INHIBITION OF OVULATION BY LOW-DOSE MIFEPRISTONE (RU-486)

Mifepristone (RU 486) is a potent antigestagen and antiglucocorticoid which when given at a dose of 25-600 mg disrupts folliculogenesis, inhibits ovulation and induces menses in healthy women. This study reports the effects of much lower doses of mifepristone than used previously, given for the duration of a complete menstrual cycle. Healthy female volunteers (n = 11) with regular menstrual cycles were given mifepristone at a daily dose of 5 mg (n = 6) or 2 mg (n = 5) for 30 days, beginning immediately after an ovulatory placebo cycle. Mifepristone prevented menstruation for the duration of the treatment period, with recurrence of menses 15-29 days after replacement of mifepristone with placebo. Daily mifepristone given in either 5 mg or 2 mg doses inhibited ovulation, as indicated by the lack of a rise in urinary pregnanediol excretion. The excretion of oestrone glucoronide in urine rose during treatment, suggesting ovarian follicular development. Inhibition of ovulation appeared to result from a failure of the positive feedback effect of oestradiol on the hypothalamo-pituitary axis, as no surges of luteinizing hormone were seen despite pre-ovulatory levels of oestrone glucuronide being measured during exposure to mifepristone.

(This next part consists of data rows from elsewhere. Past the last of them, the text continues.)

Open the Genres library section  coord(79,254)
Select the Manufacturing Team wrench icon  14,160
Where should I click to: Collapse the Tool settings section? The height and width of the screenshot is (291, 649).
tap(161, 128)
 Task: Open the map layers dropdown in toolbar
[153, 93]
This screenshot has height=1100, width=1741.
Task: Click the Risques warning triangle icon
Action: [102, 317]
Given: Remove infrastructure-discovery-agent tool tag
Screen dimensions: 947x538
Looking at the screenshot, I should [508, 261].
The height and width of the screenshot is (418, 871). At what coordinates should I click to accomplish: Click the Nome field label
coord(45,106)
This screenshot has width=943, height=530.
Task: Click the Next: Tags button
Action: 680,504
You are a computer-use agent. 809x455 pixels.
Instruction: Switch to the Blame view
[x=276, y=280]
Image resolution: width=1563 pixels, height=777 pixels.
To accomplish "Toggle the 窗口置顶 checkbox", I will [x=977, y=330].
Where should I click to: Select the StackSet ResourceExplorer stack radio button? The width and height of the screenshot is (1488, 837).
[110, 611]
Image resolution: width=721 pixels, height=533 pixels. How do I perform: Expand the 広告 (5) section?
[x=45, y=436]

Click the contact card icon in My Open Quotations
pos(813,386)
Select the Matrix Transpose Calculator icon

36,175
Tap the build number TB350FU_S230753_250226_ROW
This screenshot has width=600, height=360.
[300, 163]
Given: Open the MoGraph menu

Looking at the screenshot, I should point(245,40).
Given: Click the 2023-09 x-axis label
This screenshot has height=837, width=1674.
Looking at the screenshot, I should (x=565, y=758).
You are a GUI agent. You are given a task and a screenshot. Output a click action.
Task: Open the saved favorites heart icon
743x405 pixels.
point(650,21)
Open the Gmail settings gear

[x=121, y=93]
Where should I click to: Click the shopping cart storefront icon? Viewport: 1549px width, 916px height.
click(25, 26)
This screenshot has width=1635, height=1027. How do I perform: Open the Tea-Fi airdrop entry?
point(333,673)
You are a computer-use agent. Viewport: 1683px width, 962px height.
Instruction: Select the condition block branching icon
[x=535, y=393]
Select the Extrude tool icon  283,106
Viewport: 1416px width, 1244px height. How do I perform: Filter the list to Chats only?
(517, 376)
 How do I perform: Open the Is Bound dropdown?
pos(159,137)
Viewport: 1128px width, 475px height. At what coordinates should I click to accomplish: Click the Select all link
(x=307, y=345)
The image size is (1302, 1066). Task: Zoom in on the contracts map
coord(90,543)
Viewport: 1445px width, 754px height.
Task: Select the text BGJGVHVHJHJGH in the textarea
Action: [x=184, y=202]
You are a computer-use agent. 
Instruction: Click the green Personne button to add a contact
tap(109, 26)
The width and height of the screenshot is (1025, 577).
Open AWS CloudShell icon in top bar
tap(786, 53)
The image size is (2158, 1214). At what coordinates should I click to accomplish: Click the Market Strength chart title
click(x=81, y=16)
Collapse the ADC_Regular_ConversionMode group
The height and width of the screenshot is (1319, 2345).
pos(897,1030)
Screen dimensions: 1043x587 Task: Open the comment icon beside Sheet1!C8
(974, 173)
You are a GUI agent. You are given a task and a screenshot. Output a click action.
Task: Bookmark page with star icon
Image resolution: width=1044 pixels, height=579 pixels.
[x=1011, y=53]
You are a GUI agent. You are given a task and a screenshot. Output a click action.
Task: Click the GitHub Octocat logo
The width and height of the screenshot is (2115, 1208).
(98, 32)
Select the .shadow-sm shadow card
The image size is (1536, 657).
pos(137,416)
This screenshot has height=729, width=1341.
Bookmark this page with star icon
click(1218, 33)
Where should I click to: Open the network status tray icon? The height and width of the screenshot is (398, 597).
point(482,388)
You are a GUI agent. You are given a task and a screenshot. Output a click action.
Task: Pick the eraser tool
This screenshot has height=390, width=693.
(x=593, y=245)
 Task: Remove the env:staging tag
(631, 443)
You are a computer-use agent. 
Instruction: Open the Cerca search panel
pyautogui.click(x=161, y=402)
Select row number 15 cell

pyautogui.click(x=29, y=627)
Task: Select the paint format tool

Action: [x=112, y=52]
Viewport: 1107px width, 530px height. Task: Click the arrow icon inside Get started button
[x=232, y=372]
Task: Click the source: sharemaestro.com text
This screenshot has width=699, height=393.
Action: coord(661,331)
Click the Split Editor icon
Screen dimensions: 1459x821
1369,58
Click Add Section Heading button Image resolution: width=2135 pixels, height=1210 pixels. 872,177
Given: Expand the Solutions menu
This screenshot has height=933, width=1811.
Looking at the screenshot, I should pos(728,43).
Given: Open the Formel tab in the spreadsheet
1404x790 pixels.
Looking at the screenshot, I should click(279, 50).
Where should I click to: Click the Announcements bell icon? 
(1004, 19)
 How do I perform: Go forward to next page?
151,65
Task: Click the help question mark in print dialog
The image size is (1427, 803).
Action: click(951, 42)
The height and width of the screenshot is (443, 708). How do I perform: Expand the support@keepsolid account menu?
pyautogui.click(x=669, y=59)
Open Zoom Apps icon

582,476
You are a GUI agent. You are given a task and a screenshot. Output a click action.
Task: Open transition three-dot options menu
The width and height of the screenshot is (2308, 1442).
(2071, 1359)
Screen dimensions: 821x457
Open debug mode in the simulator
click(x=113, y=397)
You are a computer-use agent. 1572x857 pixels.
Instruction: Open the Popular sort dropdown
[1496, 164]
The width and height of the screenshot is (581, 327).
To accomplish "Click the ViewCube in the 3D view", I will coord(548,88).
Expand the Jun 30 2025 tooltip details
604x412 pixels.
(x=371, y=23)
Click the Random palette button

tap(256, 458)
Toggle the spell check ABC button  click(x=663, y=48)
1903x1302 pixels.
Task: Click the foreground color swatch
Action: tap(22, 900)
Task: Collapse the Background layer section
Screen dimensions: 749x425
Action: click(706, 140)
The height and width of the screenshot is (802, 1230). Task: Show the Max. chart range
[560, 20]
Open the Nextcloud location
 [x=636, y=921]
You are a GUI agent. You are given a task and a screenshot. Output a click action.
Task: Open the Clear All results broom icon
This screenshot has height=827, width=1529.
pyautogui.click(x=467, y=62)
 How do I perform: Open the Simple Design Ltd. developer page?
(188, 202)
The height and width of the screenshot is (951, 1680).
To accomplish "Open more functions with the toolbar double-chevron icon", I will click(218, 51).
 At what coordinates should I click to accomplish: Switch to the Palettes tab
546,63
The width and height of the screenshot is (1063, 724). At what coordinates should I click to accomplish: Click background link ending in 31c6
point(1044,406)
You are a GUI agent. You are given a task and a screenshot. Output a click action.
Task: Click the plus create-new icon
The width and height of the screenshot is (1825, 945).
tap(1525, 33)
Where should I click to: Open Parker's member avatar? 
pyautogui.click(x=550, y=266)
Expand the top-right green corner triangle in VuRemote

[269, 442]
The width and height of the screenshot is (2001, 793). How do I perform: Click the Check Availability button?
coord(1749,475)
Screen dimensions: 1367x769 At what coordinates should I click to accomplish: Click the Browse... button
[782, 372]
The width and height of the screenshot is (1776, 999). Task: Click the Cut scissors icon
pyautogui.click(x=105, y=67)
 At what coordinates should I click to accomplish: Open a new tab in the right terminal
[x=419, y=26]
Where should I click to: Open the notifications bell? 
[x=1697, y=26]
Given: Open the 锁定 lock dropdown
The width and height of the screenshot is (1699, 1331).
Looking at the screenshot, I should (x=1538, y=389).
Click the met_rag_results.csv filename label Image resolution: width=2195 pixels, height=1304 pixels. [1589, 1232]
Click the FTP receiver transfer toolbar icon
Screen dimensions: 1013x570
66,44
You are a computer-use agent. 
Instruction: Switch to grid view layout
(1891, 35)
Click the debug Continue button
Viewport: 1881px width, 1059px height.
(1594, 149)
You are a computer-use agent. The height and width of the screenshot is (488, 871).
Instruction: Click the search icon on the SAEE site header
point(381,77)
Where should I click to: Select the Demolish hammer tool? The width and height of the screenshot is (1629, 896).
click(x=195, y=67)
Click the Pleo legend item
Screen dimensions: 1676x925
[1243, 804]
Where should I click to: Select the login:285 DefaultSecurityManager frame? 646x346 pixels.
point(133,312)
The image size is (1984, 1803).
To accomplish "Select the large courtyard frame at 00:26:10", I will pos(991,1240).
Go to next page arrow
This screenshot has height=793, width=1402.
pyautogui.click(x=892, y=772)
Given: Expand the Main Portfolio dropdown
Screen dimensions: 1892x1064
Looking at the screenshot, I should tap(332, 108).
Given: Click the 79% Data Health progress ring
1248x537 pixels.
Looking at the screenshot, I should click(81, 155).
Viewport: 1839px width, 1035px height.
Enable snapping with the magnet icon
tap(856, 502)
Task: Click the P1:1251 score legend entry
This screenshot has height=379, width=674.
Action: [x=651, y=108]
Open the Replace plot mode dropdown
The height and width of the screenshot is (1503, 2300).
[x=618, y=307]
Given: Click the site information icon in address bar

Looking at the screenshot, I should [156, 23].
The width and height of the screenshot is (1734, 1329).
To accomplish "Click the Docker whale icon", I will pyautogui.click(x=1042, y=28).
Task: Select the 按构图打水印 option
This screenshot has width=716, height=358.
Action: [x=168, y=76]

The cycle immediately following treatment was shorter than the pre-treatment cycle, with lower peak levels of pregnanediol glucuronide, suggesting an inadequate luteal phase. Recovery from the effects of mifepristone treatment was more rapid after 2 mg than after 5 mg and one subject conceived in the immediate post-treatment phase, indicating adequate ovulation and luteinization. Measurements of adrenocorticotrophic hormone (ACTH) and cortisol in blood samples collected before and after mifepristone showed no evidence of perturbation of the pituitary - adrenal axis at the low doses used in this study. Continuous low-dose mifepristone has potential as a novel form of oral contraception.